ASSIGNED TASK:
Once you reach the line with "You are a GUI", copy it and every line after it exactly, up to the end of the data. Omit the pictures.

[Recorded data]
______

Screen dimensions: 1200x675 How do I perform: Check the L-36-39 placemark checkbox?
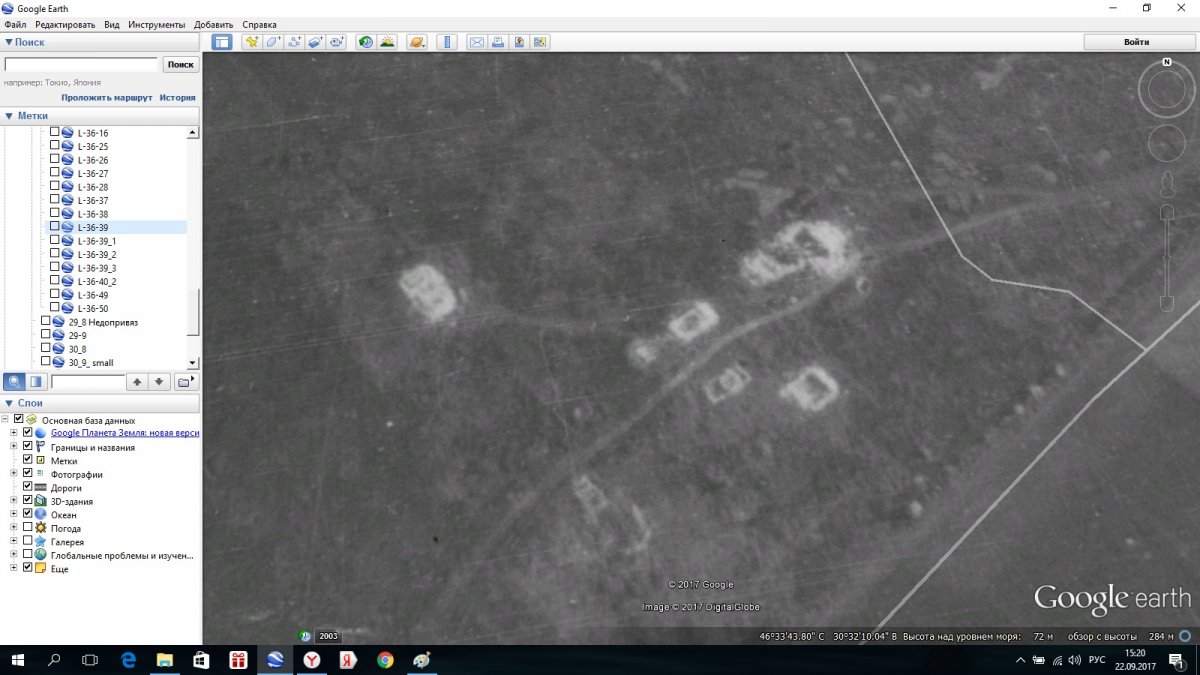pos(55,227)
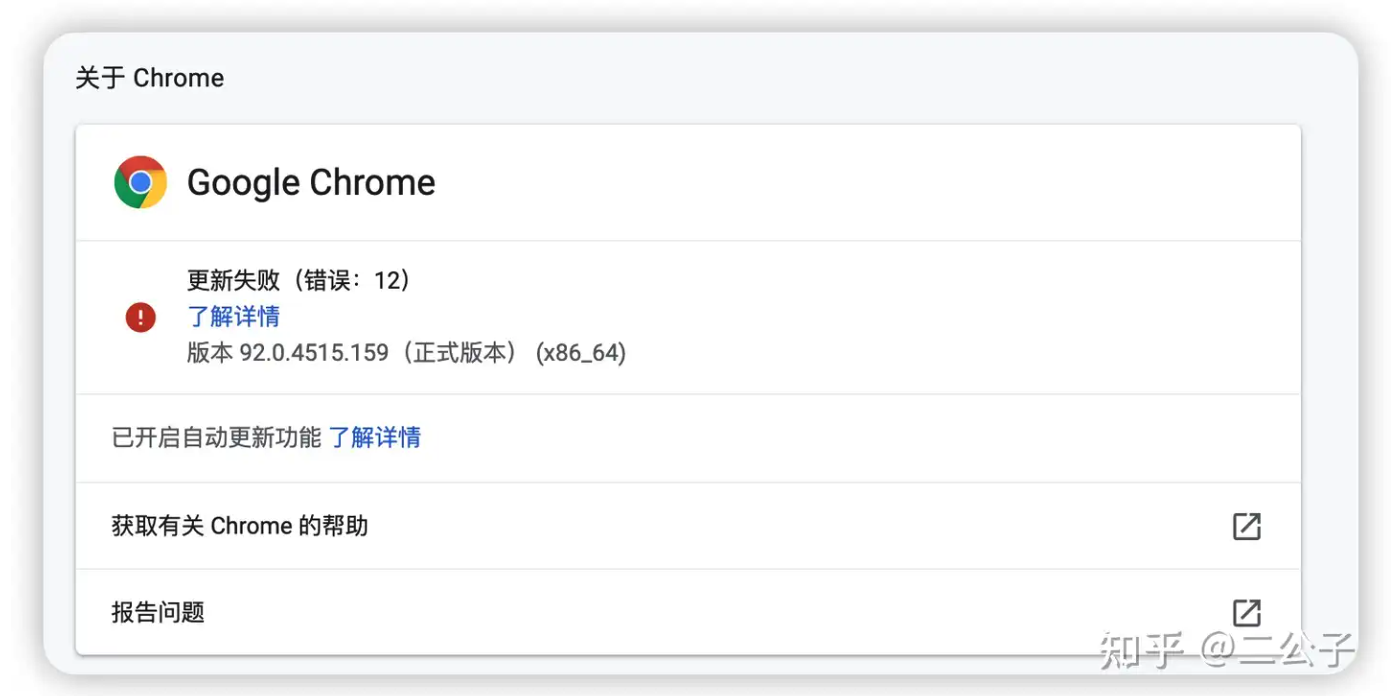1396x696 pixels.
Task: Click the 版本 label before version number
Action: (209, 353)
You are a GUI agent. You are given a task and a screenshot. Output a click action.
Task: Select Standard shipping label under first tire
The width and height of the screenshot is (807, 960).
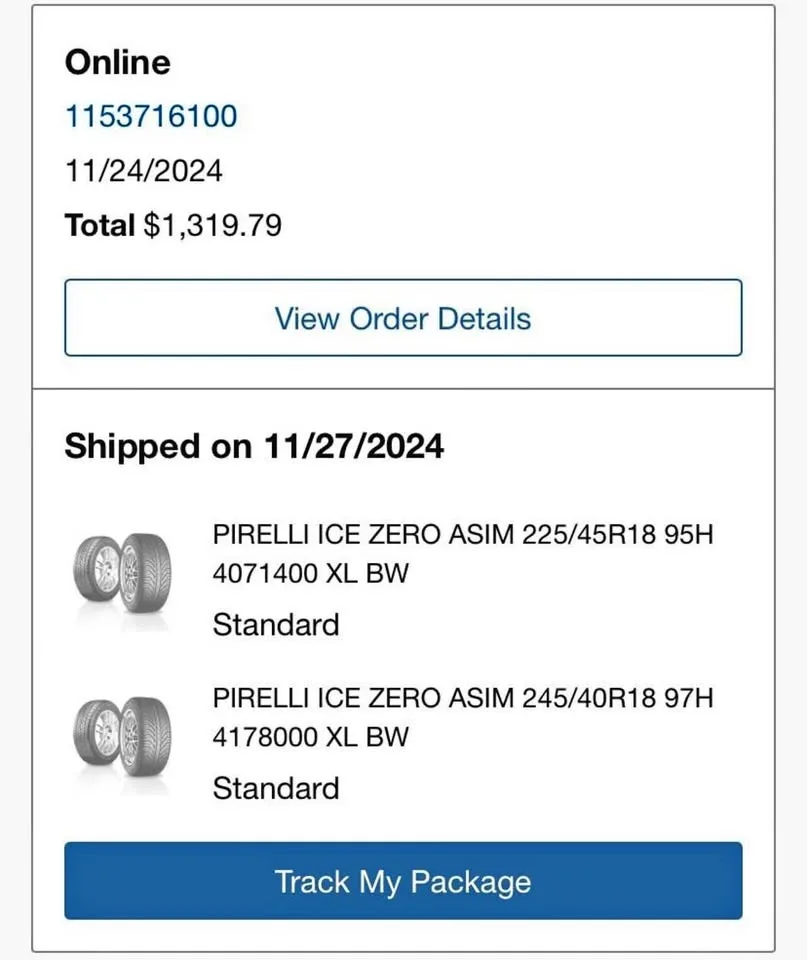[x=276, y=624]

______

RESPONSE:
You are a GUI agent. You are given a task and a screenshot. Output a click action.
Task: Select Standard shipping label under first tire
The width and height of the screenshot is (807, 960).
[x=276, y=624]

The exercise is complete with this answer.